** PROBLEM TO WORK ON **
Go through the material below and copy each line where the word "agent" appears.

___ DATA FOR ANALYSIS

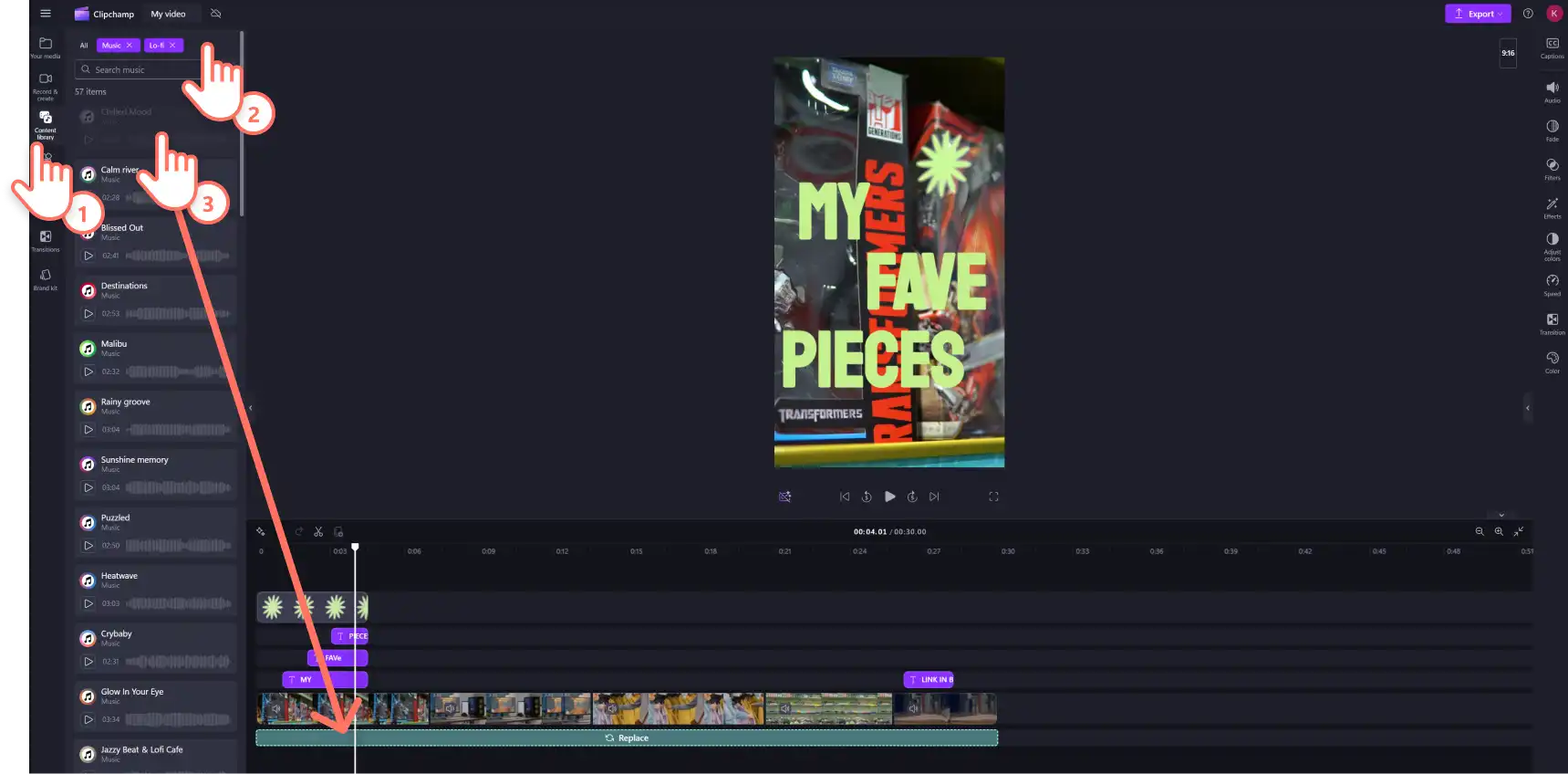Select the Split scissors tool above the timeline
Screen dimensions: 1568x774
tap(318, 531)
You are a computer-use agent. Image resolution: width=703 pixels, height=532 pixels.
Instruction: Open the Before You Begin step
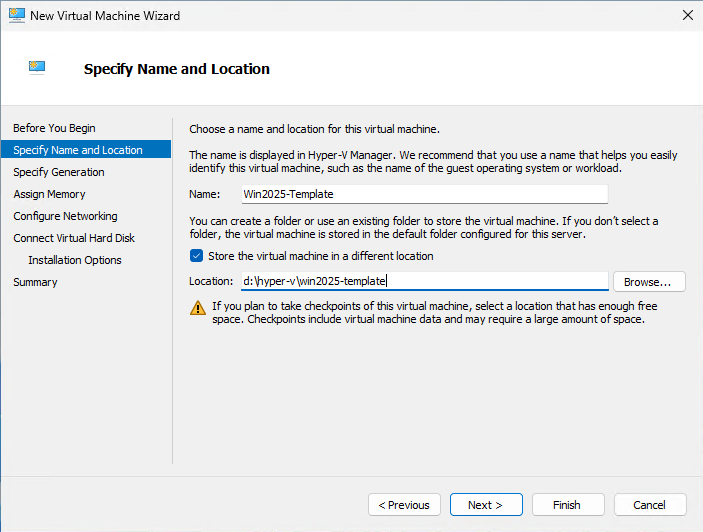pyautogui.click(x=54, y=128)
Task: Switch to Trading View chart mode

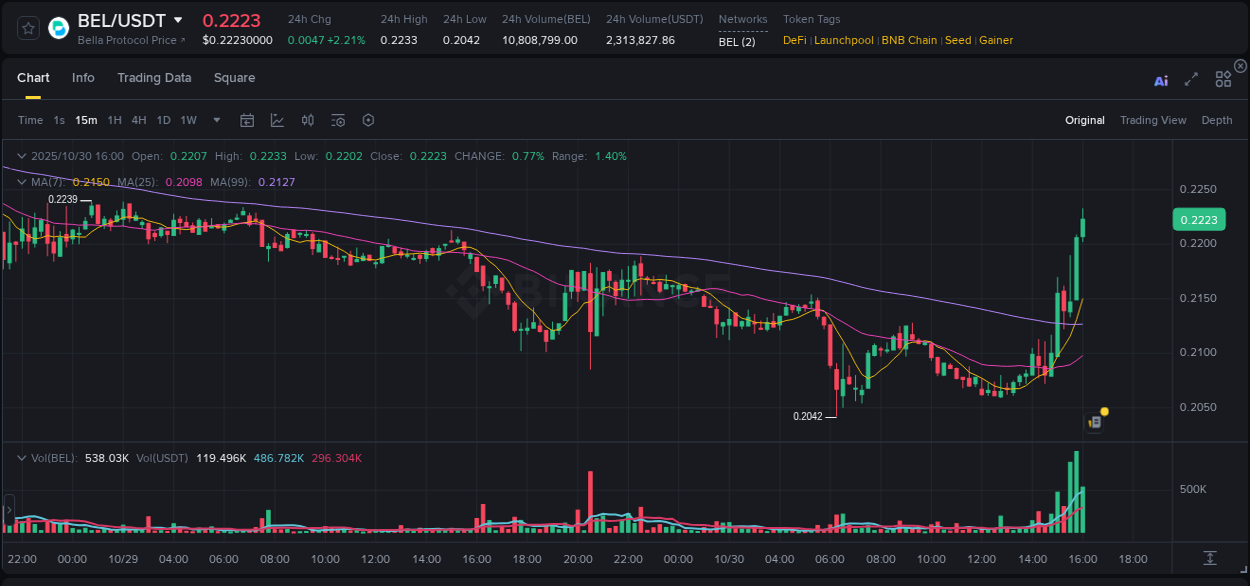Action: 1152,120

______
___ DATA FOR ANALYSIS

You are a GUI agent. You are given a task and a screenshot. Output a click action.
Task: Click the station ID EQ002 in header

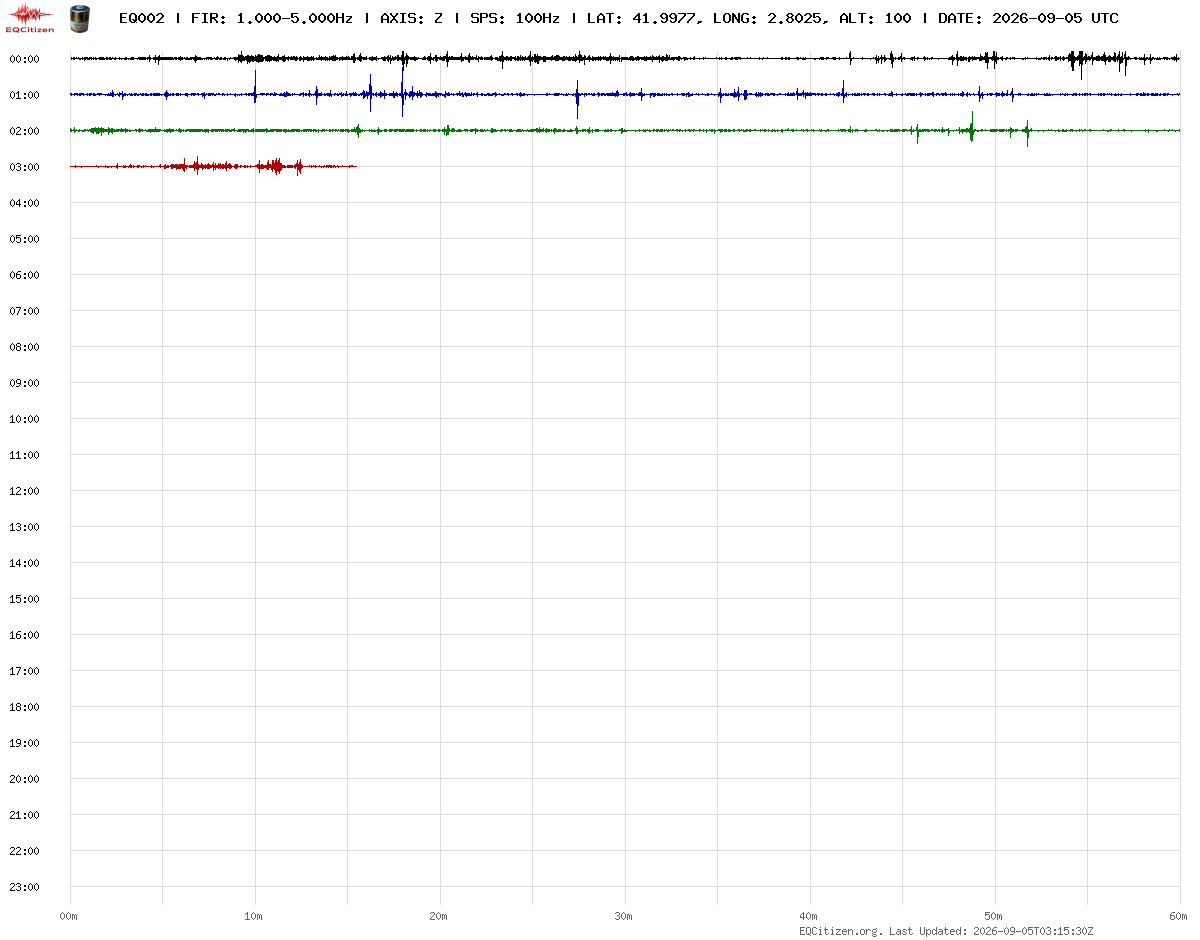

______

** ANSWER BELOW **
You are a computer-use agent. Image resolution: width=703 pixels, height=532 pixels.
You are a GUI agent. You are given a task and a screenshot. Output a click action.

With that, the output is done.